Zat kimia yang digunakan untuk melemahkan bangunan sudah disebar di empat lantai.

oleh Pramita Tristiawati diperbarui 19 Okt 2016, 08:53 WIB
Para pekerja melakukan pemasangan pasir saat proses pembongkaran gedung Bank Panin di Bintaro, Pondok Aren, Tangerang Selatan, Jumat (14/10). Proses pembongkaran gedung 19 lantai ini disaksikan banyak warga. (Liputan6.com/Helmi Afandi)

Liputan6.com, Tangerang Selatan - Gedung tua Bank Panin di Sektor 7 Bintaro, Kecamatan Pondok Aren, Tangerang Selatan (Tangsel) ternyata belum juga roboh.

Pihak kontraktor masih membutuhkan sekitar 400 ton pasir lagi, untuk merobohkan gedung yang pernah runtuh beberapa waktu lalu itu.

Padahal, penambahan karung pasir ini sudah dilakukan sejak 17 Oktober 2016, dan berakhir pada 21 Oktober 2016. Sistem pembebanan ini dinilai metode yang paling aman.

"Saat ini kan sudah 190 ton, kita butuh sampai 400 ton karung pasir lagi," ujar Projek Manager PT Wahana Infonusa Ari Yudhanto di Bintaro, Tangsel, Banten, Selasa malam 18 Oktober 2016.

Ari membantah salah prediksi mengenai berat karung pasir yang dibutuhkan.
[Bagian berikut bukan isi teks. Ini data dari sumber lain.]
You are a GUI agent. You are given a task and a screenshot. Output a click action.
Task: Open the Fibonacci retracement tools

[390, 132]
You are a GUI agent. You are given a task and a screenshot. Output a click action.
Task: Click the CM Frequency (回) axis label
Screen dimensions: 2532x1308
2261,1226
Sebab, yang dibutuhkan hanya menambah lagi berat karung pasir yang dibutuhkan.

"Sebetulnya ini bukanlah sesuatu yang istimewa, maksudnya metode yang kita gunakan bukan masalah benar atau tidaknya," ujar Ari.
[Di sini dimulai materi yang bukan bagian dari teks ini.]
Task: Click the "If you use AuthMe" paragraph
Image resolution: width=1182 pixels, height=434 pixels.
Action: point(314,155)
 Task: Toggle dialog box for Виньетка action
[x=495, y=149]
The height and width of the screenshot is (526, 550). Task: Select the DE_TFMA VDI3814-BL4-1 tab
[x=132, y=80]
"Tetapi untuk kondisi bangunan yang seperti ini, ya inilah yang harus dilakukan. Sebenarnya ini merupakan teknis yang sederhana," sambung dia.

Sedangkan, zat kimia yang digunakan untuk melemahkan bangunan sudah disebar di empat lantai. Pihak kontraktor sudah menaikkan 190 ton pasir dan menunjukkan perubahan atau kemiringan hingga 7,5 sentimeter.
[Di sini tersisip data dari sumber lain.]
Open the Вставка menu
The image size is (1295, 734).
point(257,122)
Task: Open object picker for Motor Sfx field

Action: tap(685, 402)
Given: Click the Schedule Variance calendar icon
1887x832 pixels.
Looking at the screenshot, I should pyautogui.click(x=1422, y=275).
"Kami coba akan konfirmasi dulu kepada kepolisian untuk mengerjakan di siang hari, kalau tidak ada alihan yang signifikan, maka kami akan mengevaluasinya kembali," kata Ari.

Menurut dia, tidak hanya masalah beban yang menjadi penghambat belum robohnya gedung Bank Panin, melainkan adanya faktor lingkungan dan masyarakat yang juga tak kalah penting. Butuh kesabaran dan kehati-hatian, tanpa harus mencelakakan masyarakat atau pekerjanya.

"Terlebih ini adalah yang pertama kali di Indonesia, jadi kami harus lebih berhati-hati," tutup Ari.